Since co-expressed genes tend to be involved in the same biological processes this map can be used to:
- Assign putative functions to poorly annotated genes.
- Identify new target genes related to a disease or biological process using a guild by association approach.
- User ID - List of IDs of the same type as the user input, associated with the seed list.
- Ensembl Gene ID - Gene symbols of genes associated with the seed list ranked by significance.
- Gene Symbol - Gene Symbols corresponding to these gene symbols.
- Mutual rank - Average rank of a pair of genes in each others co-expressed gene lists. Gene co-expression is calculated as below.
- p-value - Calculated p-value based on "gene set friends", "total number of genes in the seed list" and "Total friends" using cumulative distribution function(binomial).
- Gene set Friends - Number of times this gene is associated/friends with a gene in the seed list (aka in the top 5% co-expressed genes).
- Total Friends - Number of times this gene is associated/friends with any gene in the map.
- HGNC Annotation - The HGNC annotation this gene is associated with.
The full co-expression maps can be downloaded belowHuman: Mouse:
- Co-expressed genes - A full list of co-expressed genes and the co-expression values. Also includes genomic positions and HGNC annotation per gene.

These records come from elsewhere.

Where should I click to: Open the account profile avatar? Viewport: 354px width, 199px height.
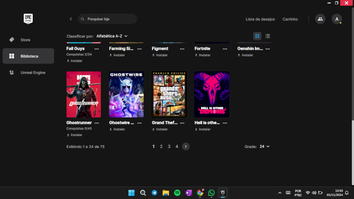click(x=337, y=19)
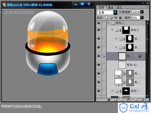
Task: Switch to the 路径 tab
Action: click(119, 7)
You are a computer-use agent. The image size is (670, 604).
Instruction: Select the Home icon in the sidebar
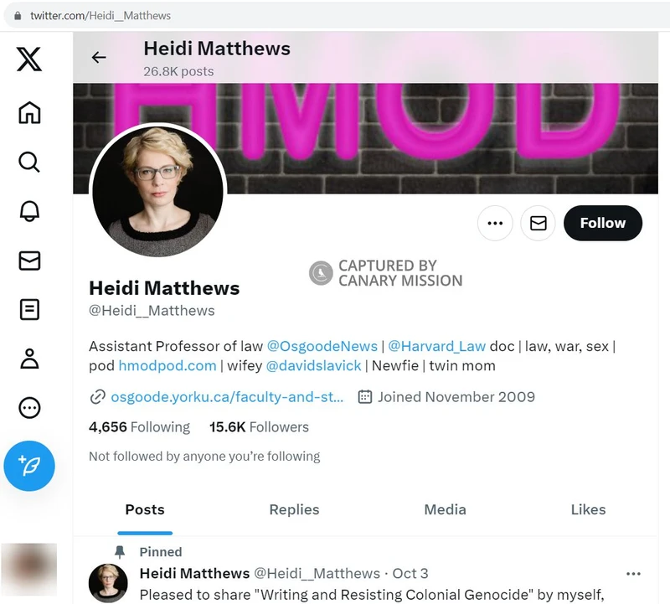click(28, 113)
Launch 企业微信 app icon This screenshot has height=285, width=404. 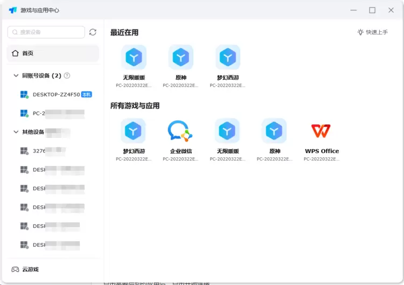click(x=181, y=131)
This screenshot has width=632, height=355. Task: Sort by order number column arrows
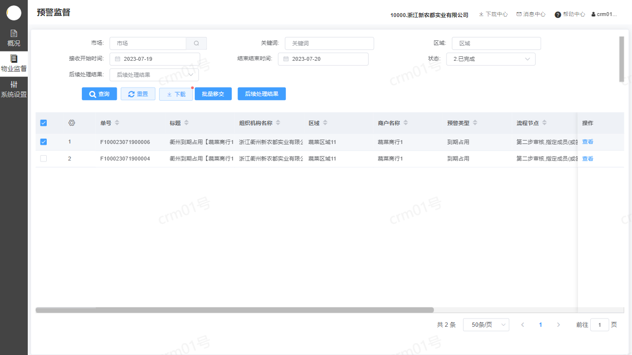pyautogui.click(x=117, y=123)
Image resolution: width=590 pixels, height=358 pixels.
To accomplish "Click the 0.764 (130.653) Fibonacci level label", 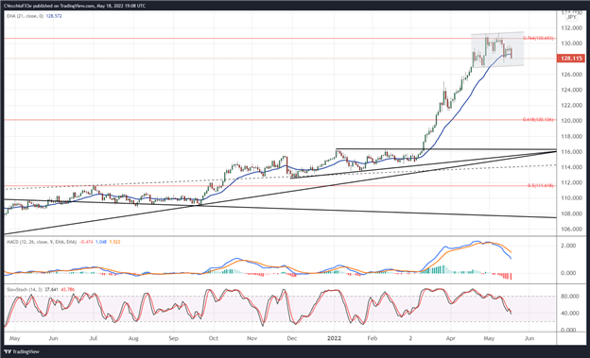I will pyautogui.click(x=538, y=38).
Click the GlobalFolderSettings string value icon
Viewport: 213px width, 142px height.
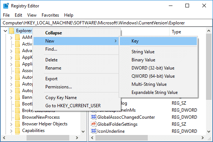[94, 124]
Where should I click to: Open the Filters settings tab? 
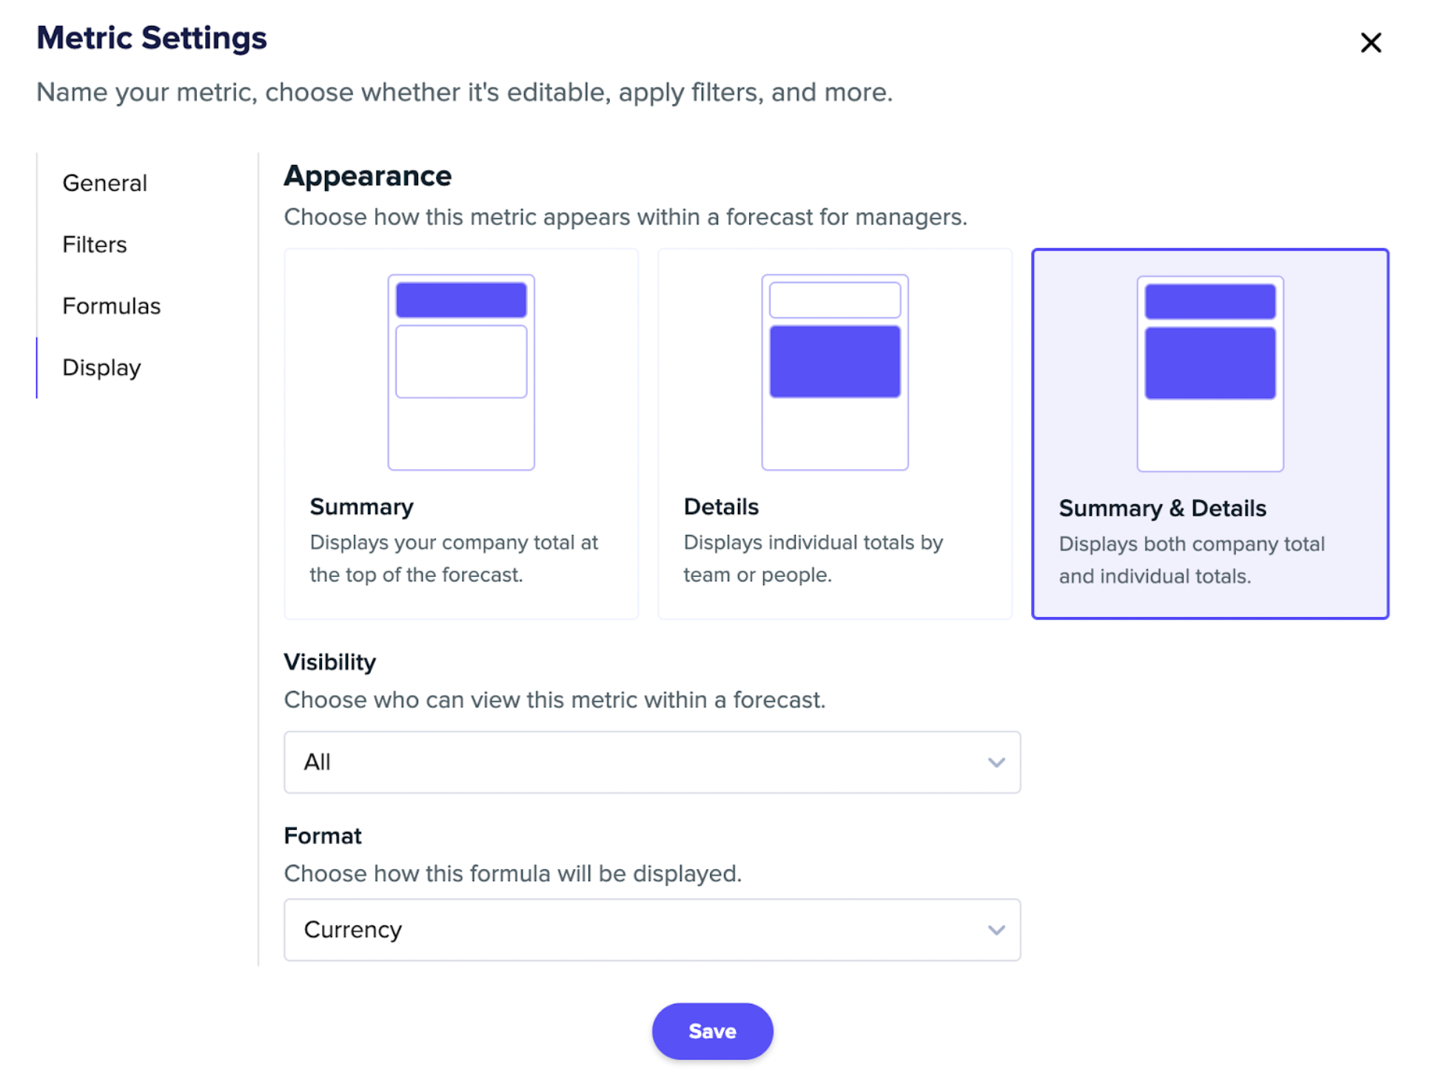pos(95,244)
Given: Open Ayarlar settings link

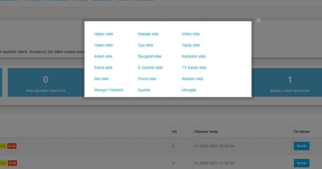Looking at the screenshot, I should [x=144, y=90].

- Transcription factors - Same as the list of co-expressed genes, but only including transcription factors.
- Seed list genes - Same as the list of co-expressed genes, but only including genes in the input/seed list.

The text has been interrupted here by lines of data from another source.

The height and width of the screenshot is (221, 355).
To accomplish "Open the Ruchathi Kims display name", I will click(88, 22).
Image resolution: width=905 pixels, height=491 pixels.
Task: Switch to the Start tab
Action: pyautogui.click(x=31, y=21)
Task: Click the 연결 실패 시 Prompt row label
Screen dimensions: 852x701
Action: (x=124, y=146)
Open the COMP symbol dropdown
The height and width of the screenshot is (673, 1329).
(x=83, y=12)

- Inversely expressed genes - A list of genes that are negatively correlated to the input/seed list genes. In other words, genes that tend to be down-regulated when genes in the input list are up-regulated.
- DAVID Friend Annot - Functional enrichment of the genes that are co-expressed with the input/seed genes.

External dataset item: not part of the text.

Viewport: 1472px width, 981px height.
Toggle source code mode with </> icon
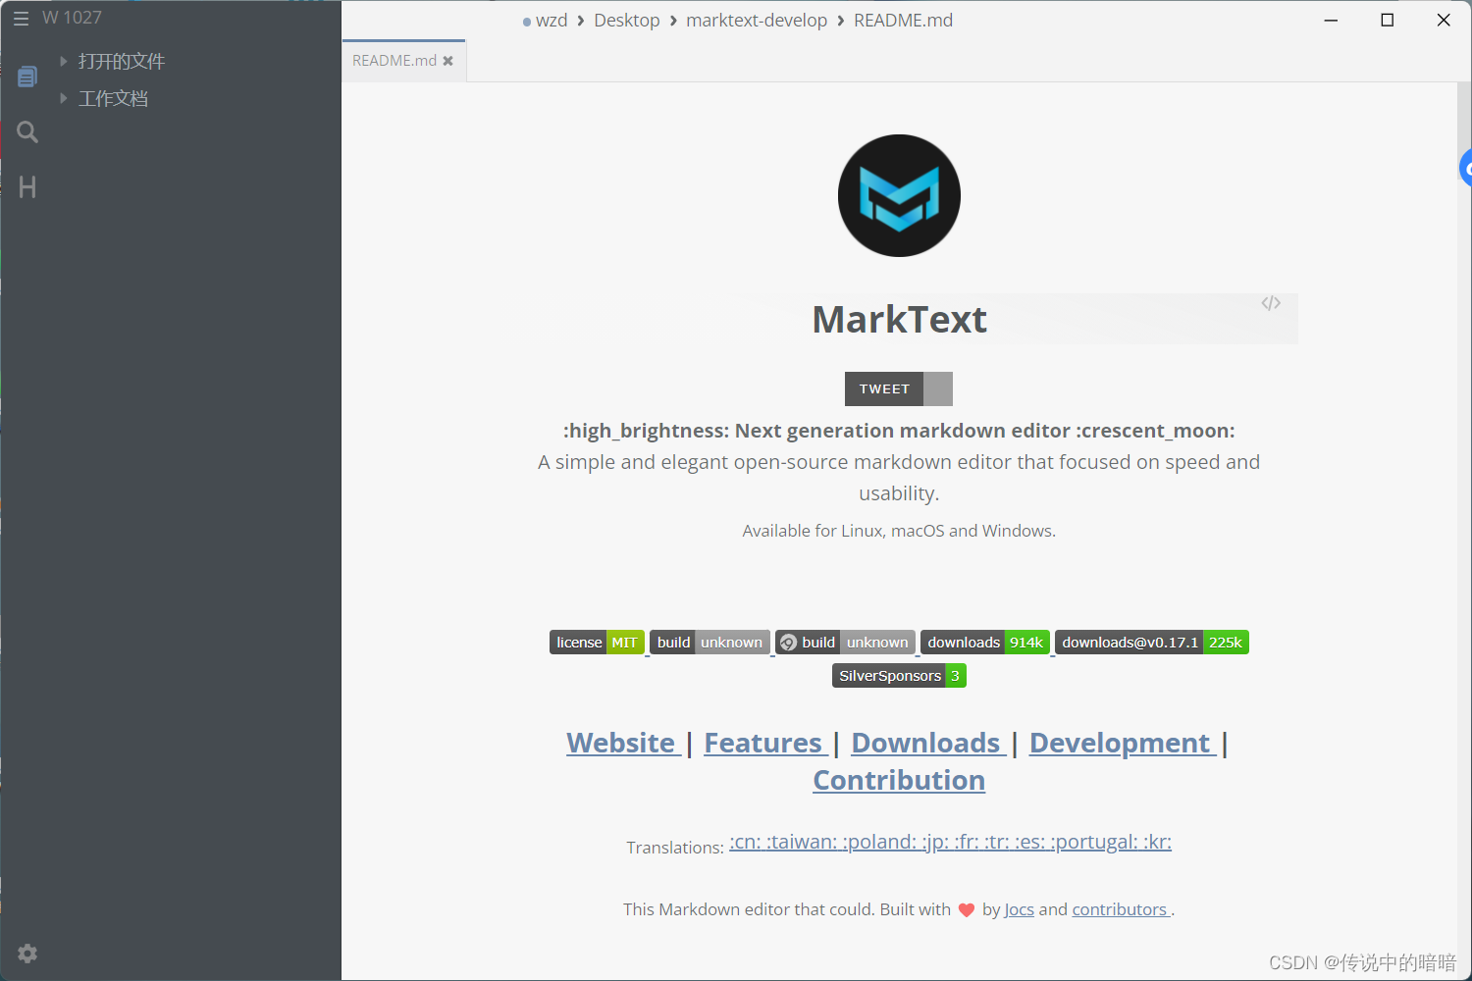coord(1271,302)
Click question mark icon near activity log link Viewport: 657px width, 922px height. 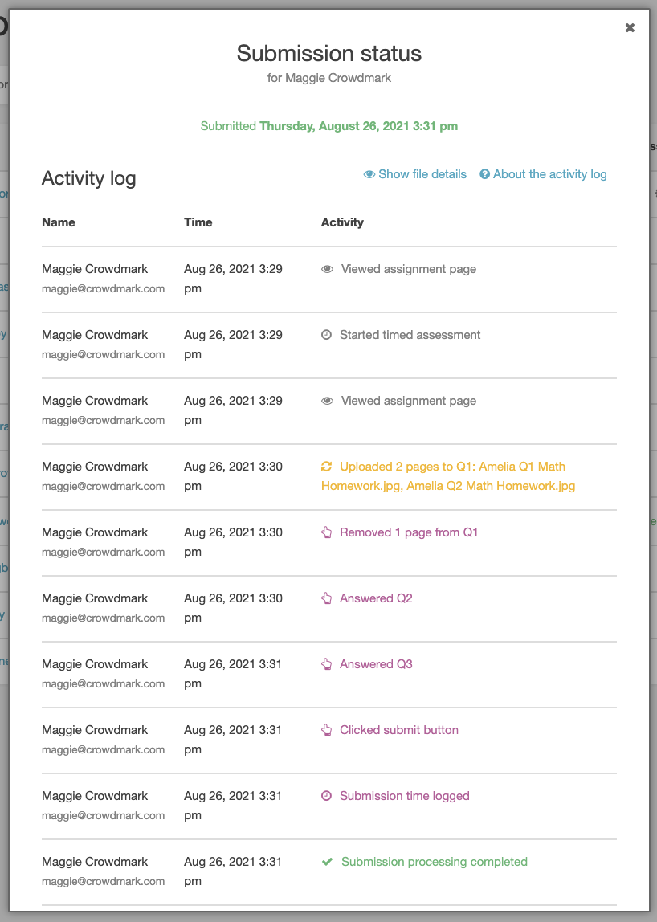[x=484, y=174]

- DAVID Enemy Annot - Functional enrichment of the genes that are negatively correlated with the input/seed genes.
- BioLayout - A file that can be imported into BioLayout to visualize the network. BioLayout is freely available on the BioLayout website. A tree of 20*20*20 of the 20 friends and friends of those friends and friends of those. Top 10 friends are considered "good friends" and have a connection strength of 1. Friends ranking between 10 and 20 are considered "lesser friends" with a rank of 0.5. If a gene is a friend of a friend 0.25 is deducted from the connection strength. Use CTRL+W to hide nodes by number of edges. Use CTRL+ALT+W to hide nodes by edge strength to visualize the core network.
- Cytoscape - A file that can be imported into Cytoscape to visualize the network. Cytoscape is freely available on the Cytoscape website. A tree of 20*20*20 of the 20 friends and friends of those friends and friends of those. Top 10 friends are considered "good friends" and have a connection strength of 1. Friends ranking between 10 and 20 are considered "lesser friends" with a rank of 0.5. If a gene is a friend of a friend 0.25 is deducted from the connection strength.
The GeneFriends tool employs a genome wide co-expression map which describes which genes are related based on how often they are co-expressed. To construct this map 4133 RNAseq/2531 (Human/Mouse) samples with at least 10.000.000 reads were downloaded and analysed using STAR. Raw read counts were counted using a custom script performing a similar job to the freely available HTseq tool(albeit >20 fold faster). Each sample was normalized by dividing the read counts for each gene/exon by the total read count (only reads that overlap features are included) in the sample. The correlation between each gene pair was calculated using a weighted Pearson correlation. For each gene all other genes were ranked based on their co-expression strength. Then the mutual rank was calculated by adding the ranks of each pair in each others Pearson correlation ranked lists and divided by two. The mouse co-expression map will be updated 21-03-2015 to include >4000 samples.